Border Down is a horizontally scrolling shoot ’em up video game developed and published by G.rev. It was released in Japanese arcades in April 2003 on Sega NAOMI hardware, and was ported to the Dreamcast later that year. The story takes place in the future where humans are defending their Mars colony from an invading alien attack. The game employs a “border system” where each stage has three variations of different difficulty. The player starts on the easiest variation, and is lowered to a more difficult variation with each subsequent loss of a life.
Producer Hiroyuki Maruyama was heavily inspired by Taito’s shooter Metal Black (1991) and founded G.rev with ex-Taito employees specifically to develop a shooter of his own. The team of five did subcontract work to gather funding and build their skills programming NAOMI arcade hardware. Among the projects they worked on were Treasure’s Ikaruga (2001) and Gradius V (2004). Due to lack of funds, they were not able to realize all the ideas they conceptualized for the game. Border Down was released to mixed reception, but was commercially successful and continues to maintain a steady interest from shooter fans. G.rev went on to make other shoot ’em ups including Senko no Ronde and Under Defeat.
Border Down is a side-scrolling shoot ’em up set in a futuristic setting. Centuries after humans have colonized Mars, hostile aliens begin attacking the planet. The Mars defense force mobilizes and launch a new type of unmanned aircraft. The player takes on the role of a pilot, controlling the aircraft through a remote control interface. The game’s name is derived from its “border system”. Each stage has three parallel variations, or “borders” of varying difficulty. The player starts on the easiest border (“green”), and if they lose a life, drop to “yellow”, and then finally the difficult “red” border. If the player loses a life in the red border, it is game over, though a continue option can be unlocked through repeated play. Each border is slightly different from the others, usually featuring other enemies and modified stage layouts and backgrounds. The final stage and ending are determined by the amount of time spent in each border during a playthrough. The Dreamcast version also features a “Remix mode” with new enemy attack patterns.

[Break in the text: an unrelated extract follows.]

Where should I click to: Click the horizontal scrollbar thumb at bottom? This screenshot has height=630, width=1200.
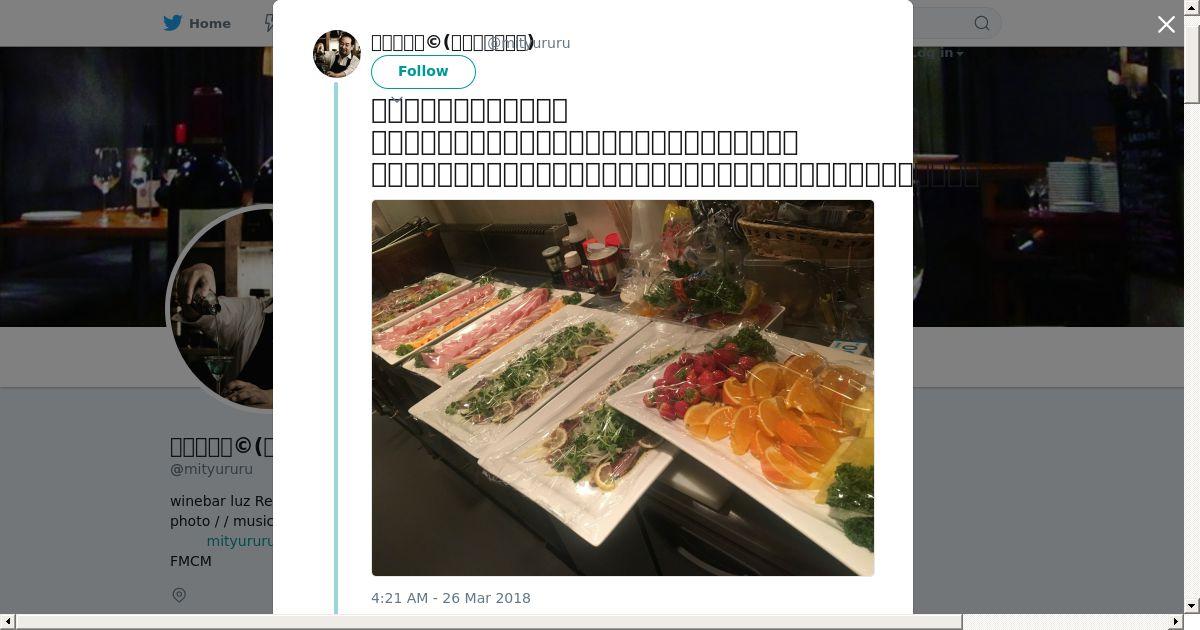point(489,622)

The ship’s main weapon can either be fired as a continuous barrage of bullets by holding down the fire button, or as a set of homing missiles by tapping it. A power meter slowly fills up over time which determines the strength of the ship’s weaponry. It can also be boosted by destroying enemies. This meter can also power a secondary laser attack, which has an additional function of canceling out any boss attack, reflecting it back at them. Using the laser comes at a cost, as it drains the meter and therefore weakens the main weapon.
Border Down was developed and published by G.rev, a team founded by producer Hiroyuki Maruyama with the explicit purpose to develop a shoot ’em up. The team consisted of five ex-Taito employees: three programmers, one designer, and Maruyama himself. After founding the company in July 2000, he first needed to build capital and give his team an opportunity to learn the skills and techniques to develop a shooter. They were able to gather most of the funds through producing their first game, Doki Doki Idol Star Seeker (2001), a puzzle game for the Sega’s NAOMI arcade board. The remaining amount was accumulated through freelance work, including subcontract work with Treasure on two shooters, Ikaruga (2001) and Gradius V (2004). Ikaruga gave G.rev the key experience of programming for NAOMI hardware.
The initial concept for Border Down took root with Maruyama before he founded G.rev. He was heavily inspired by Taito’s shooter Metal Black (1991), specifically the game’s “Beam Level” system. He also borrowed ideas from his experiences with producing G-Darius (1997) with Taito, particularly the game’s branching level system which inspired the border system in Border Down. With a parallel world system like this, the team would not need to develop as many distinct levels. This was one of the few parts of his original concept that was kept in the final game. For visual inspiration, Maruyama pulled from Kim Stanley Robinson’s science fiction novel Red Mars. The music was composed by Yasuhisa Watanabe, who also composed the music to Metal Black and was the only member of the staff who had worked on the 1991 shooter. The team had to cut a significant amount of material due to lack of funds. In particular Maruyama wanted to flesh out the ending and opening cinematics. They also had plans for more visual flair, including background details and explosion effects, but had to cut about a third of these ideas because of the NAOMI’s graphical limitations. They commissioned help for extra sound and design work.
The Dreamcast port was released a few months after the arcade version, on 25 September 2003. If bought through Sega Direct, the game came with a Border Down branded mouse pad. In addition to the standard version, 3000 limited edition copies were produced that came bundled with the soundtrack. The soundtrack contains tracks not included in the original game, and was also sold separately. Maruyama was prepared to fold G.rev if Border Down was not successful, but the number of customer orders at launch exceeded G.rev and Sega’s expectations, so they continued producing new copies until they felt demand was met.